Steve Woodall

      
Steve Woodall
Center for Book and Paper Arts,
Columbia College Chicago

swoodall@colum.edu
http://www.colum.edu/Academics/Interarts/book-and-paper/index.php


Biography

Steve Woodall is Director of the Center for Book and Paper Arts at Columbia College Chicago, and a principal investigator in the Center’s NEA-supported research project Expanded Artists’ Books: Envisioning the Future of the Book. In 1999-2000, as an artist in residence and project leader at the Xerox Palo Alto Research Center, he helped establish a digital artist’s book studio, part of the research project and exhibition, XFR: Experiments in the Future of Reading.
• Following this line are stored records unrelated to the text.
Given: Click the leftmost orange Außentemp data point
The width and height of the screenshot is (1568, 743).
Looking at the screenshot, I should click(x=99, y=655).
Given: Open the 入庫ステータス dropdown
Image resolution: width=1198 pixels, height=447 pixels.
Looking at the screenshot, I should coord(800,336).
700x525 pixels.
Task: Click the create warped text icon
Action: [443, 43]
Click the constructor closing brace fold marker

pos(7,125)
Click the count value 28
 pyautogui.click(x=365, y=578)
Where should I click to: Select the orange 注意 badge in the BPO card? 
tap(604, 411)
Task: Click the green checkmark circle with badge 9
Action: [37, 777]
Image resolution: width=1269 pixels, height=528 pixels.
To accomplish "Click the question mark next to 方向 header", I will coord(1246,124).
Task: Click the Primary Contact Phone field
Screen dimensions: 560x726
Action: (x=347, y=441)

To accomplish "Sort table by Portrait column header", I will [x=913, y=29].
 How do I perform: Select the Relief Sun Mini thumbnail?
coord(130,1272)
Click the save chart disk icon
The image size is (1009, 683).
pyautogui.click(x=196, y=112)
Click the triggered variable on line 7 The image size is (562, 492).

Since then he has continued to explore conjoined physical and digital media in artists’ books, for both creation and dissemination.

Themed Panel

Artists’ Publishing Network: A Collaborative Proposal
This themed panel will explore issues related to the development of artists’ publishing networks. The panel members will present two related, collaborative projects, explore a series of case studies and then conclude with a directed discussion session focusing on the question: what should an artist’s publishing network constitute? The anticipated outcome from this panel will be to form a network of interested participants in a future artists’ publishing network.
The two projects that we will present are: Artists’ Publishing: An Investigation into Digital Media as a means to Integrate Dissemination into the Creative Cycle, which seeks to identify ways in which artists can gain more creative control of the relationship between their production and its interaction with the viewer/audience; and Expanded Artists’ Books: Envisioning the Future of the Book, that aims to widen the audience for the artist’s book while encouraging the creation of new work by artists in other media.
This panel will be a foundational information gathering session for the next step in creating a partnership between educational, cultural, economic institutions and individuals. We seek to identify the gaps in our current system of artist-based networks and pinpoint key issues and potential partners in developing a pertinent and sustainable network dedicated to promoting artists’ publishing. We will be actively soliciting participation in the next phase of grant support from the Social Sciences and Humanities Research Council of Canada, which offers a funding program for Partnership Grants: these are multi-institutional, multi-year projects that provide the opportunity for national and international partnering on key issues.